The stakes are high. A poorly designed roll set produces out-of-tolerance profiles, excessive scrap, premature roll wear, and constant setup headaches. A well-designed roll set runs cleanly for years with minimal adjustment.

This guide covers the complete roll design process — from analyzing the finished profile to marking the finished rolls for installation.

How Roll Forming Works: The Forming Sequence

Before designing rolls, you need to understand how material flows through the roll forming process.

roll forming line typically includes:

  • Uncoiler — feeds strip from a coil
  • Leveler — removes camber and wavy edges from the incoming strip
  • Roll former — the mill with its series of forming stands
  • Cutoff — cuts the finished profile to length

At each stand, the strip bends incrementally. The forming sequence — which angles form in which passes — is the core decision in roll design.

The key principle is gradual deformation.
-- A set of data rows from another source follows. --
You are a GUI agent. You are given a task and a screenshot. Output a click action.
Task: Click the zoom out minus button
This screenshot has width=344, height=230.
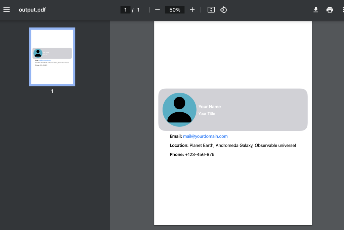(x=157, y=10)
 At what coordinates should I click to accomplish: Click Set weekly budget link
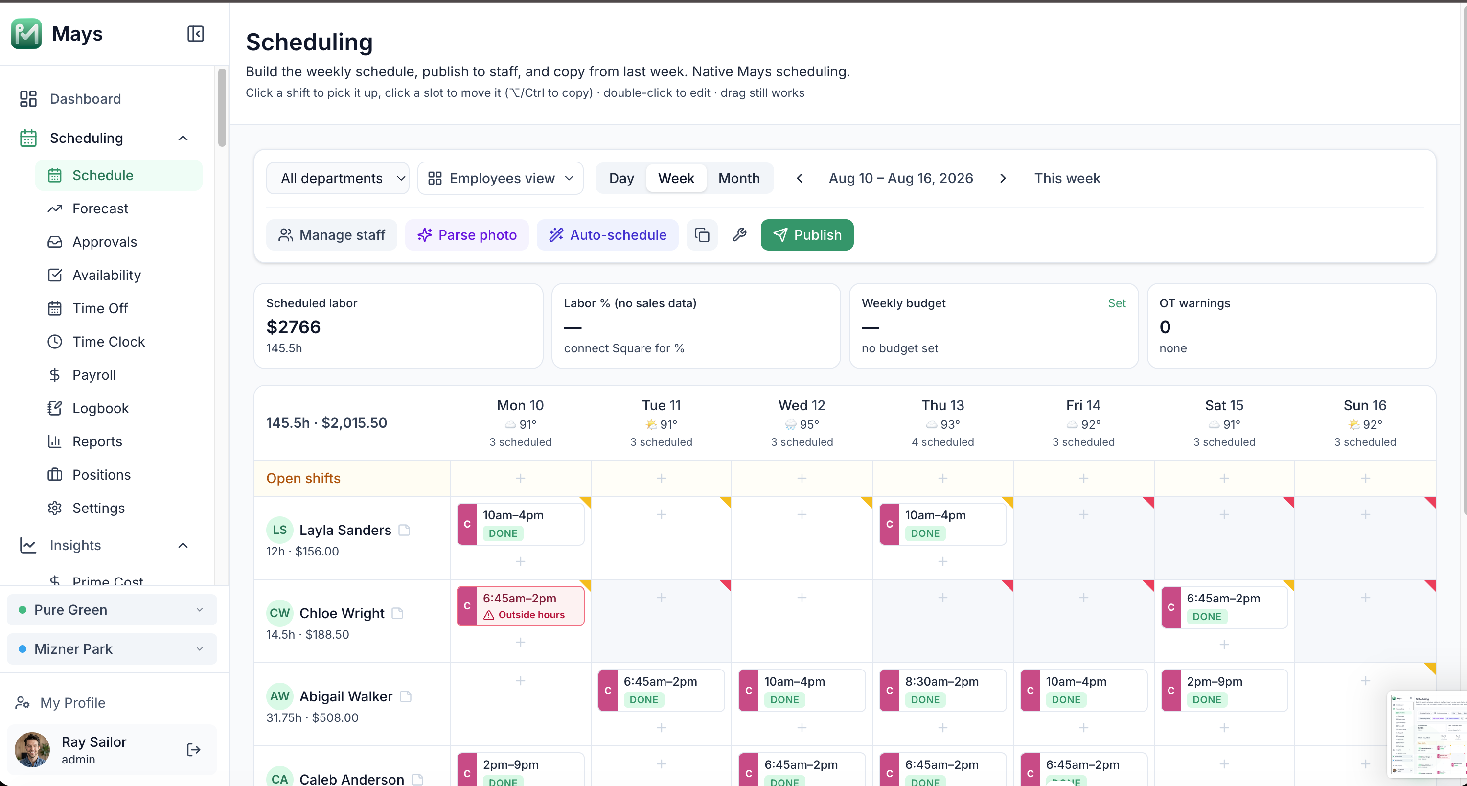point(1116,304)

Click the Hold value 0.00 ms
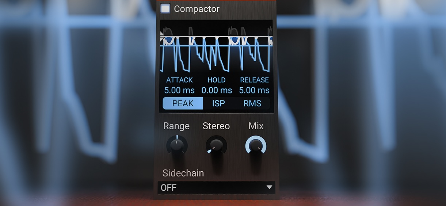point(217,90)
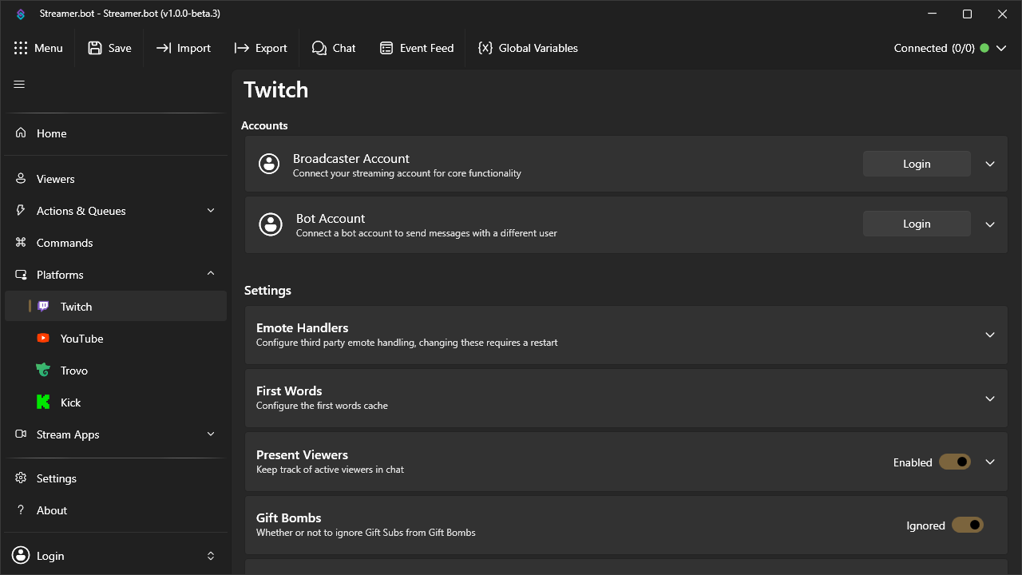Collapse the Platforms section in sidebar
The width and height of the screenshot is (1022, 575).
point(210,274)
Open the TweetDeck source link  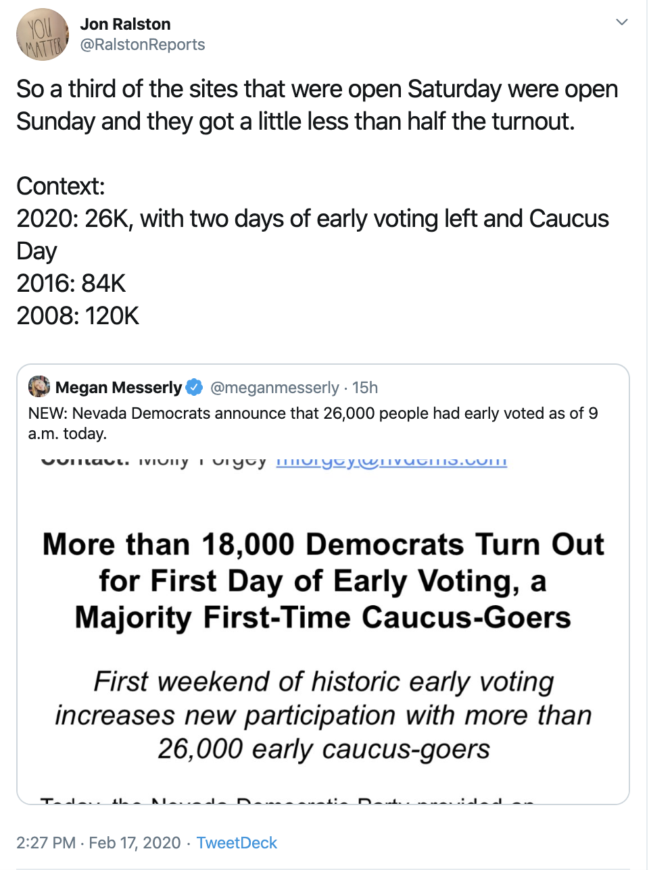coord(237,843)
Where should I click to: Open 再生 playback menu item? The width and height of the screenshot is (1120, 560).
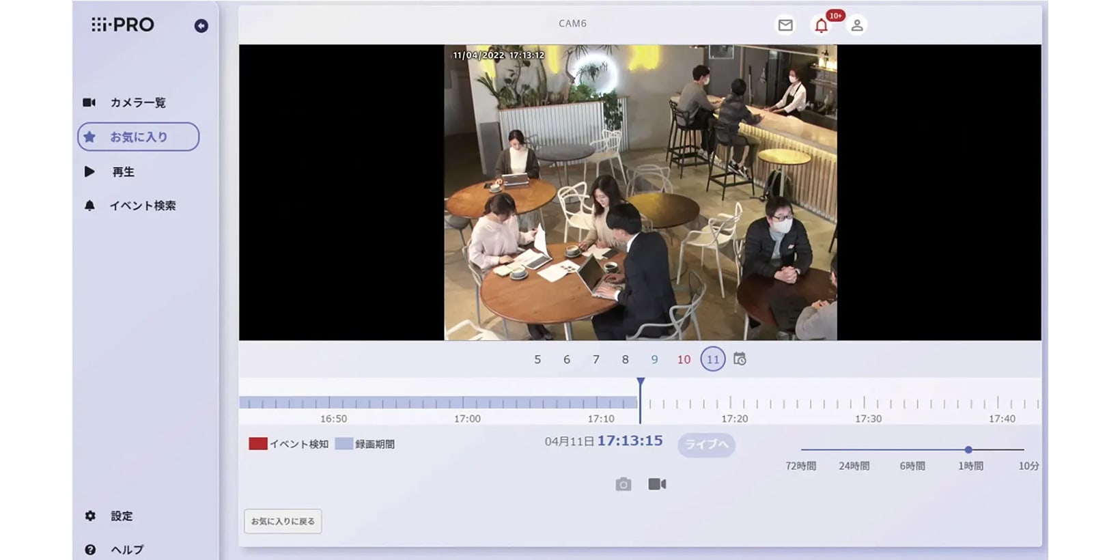(123, 172)
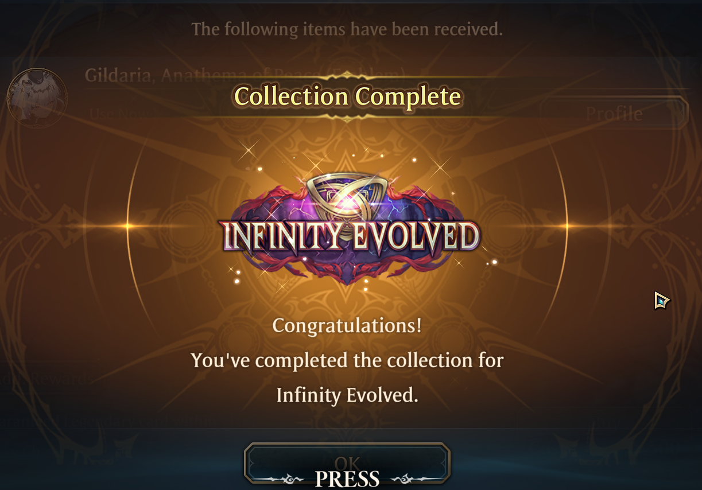Confirm the dialog with the OK button
702x490 pixels.
(x=347, y=462)
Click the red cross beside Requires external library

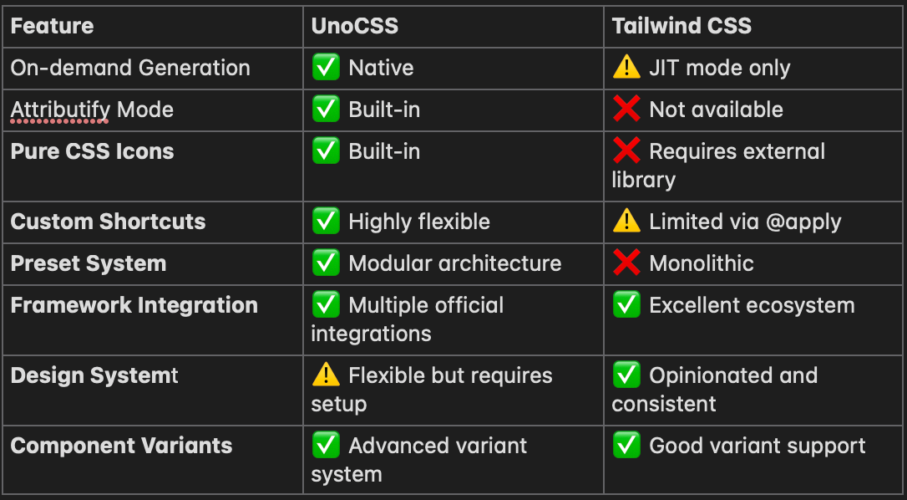pos(626,151)
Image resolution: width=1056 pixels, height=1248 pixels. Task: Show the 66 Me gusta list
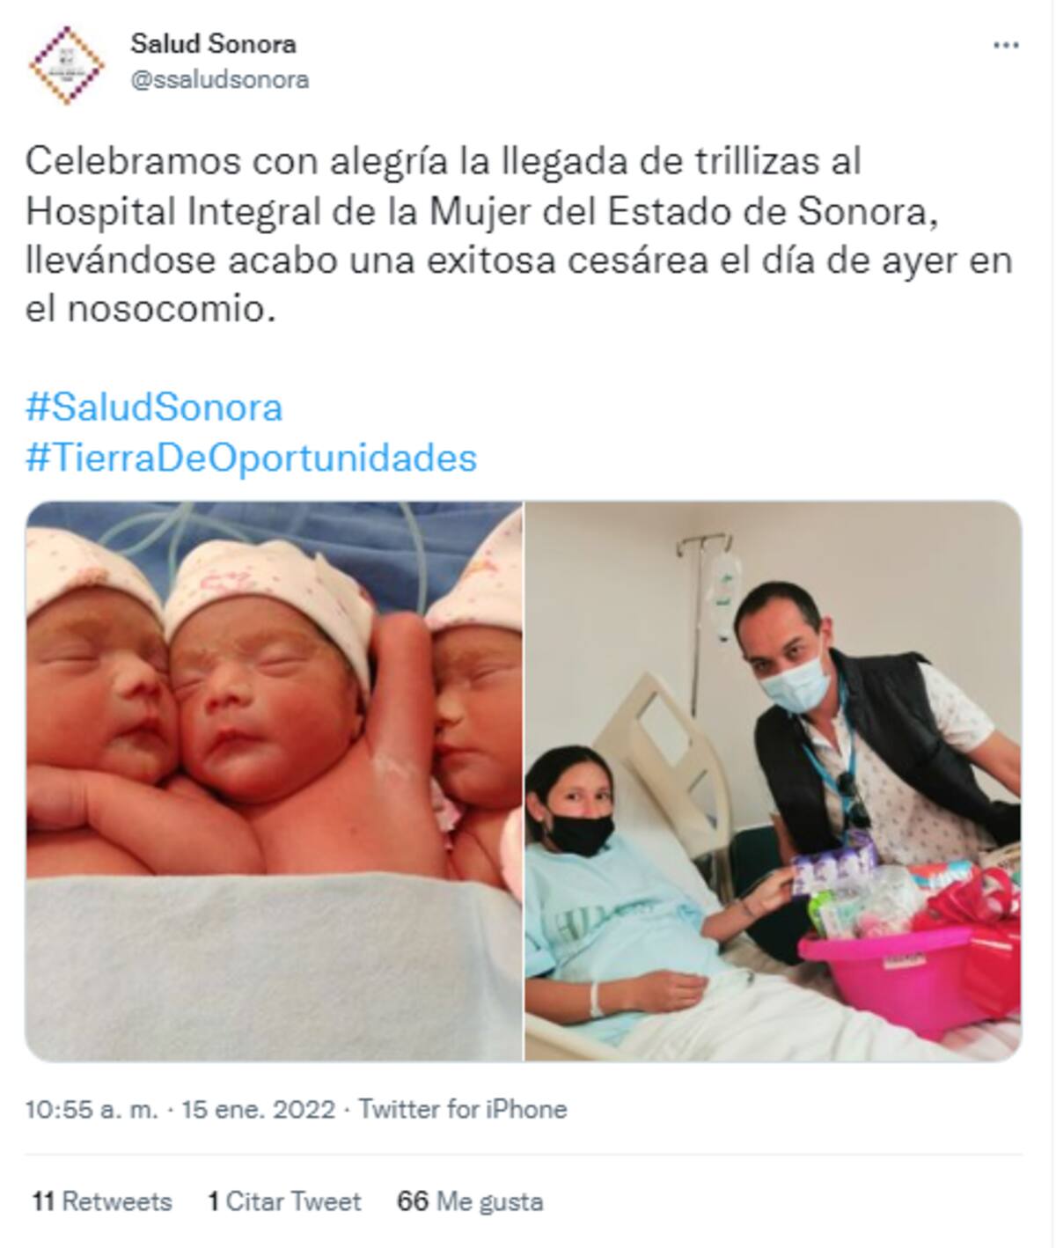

Each pass bends the material only a few degrees. Excessive bending per pass causes edge cracking, excessive springback, and surface marking.

Material Properties That Drive Roll Forming Roll Design Decisions

Material characteristics directly influence nearly every aspect of roll forming tooling design.

Mechanical Properties

The roll designer must know the yield strength, tensile strength, and elongation of the material. These properties determine:

  • Minimum bend radius (r:t ratio)
  • Number of passes required
  • Springback magnitude
  • Risk of edge cracking

High-strength steels require more passes and wider roll radii. Cold-worked materials — which have been previously bent, tensioned, or compressed below the annealing temperature — develop higher yield and tensile strengths during forming. Some stainless steels and special alloys can exhibit 15 to 25 percent springback at a 90-degree bend instead of the typical 1 to 2 percent.

Springback Compensation

Springback is the elastic recovery of the material after it exits the roll gap. It is influenced by:

  • The r:t ratio (inside radius to thickness)
  • Material yield strength
  • The forming method
  • Elastic modulus (E) of the material

For roll design, the designer must specify a bend angle slightly larger than the final required angle. The material springs back to the target angle after leaving the roll.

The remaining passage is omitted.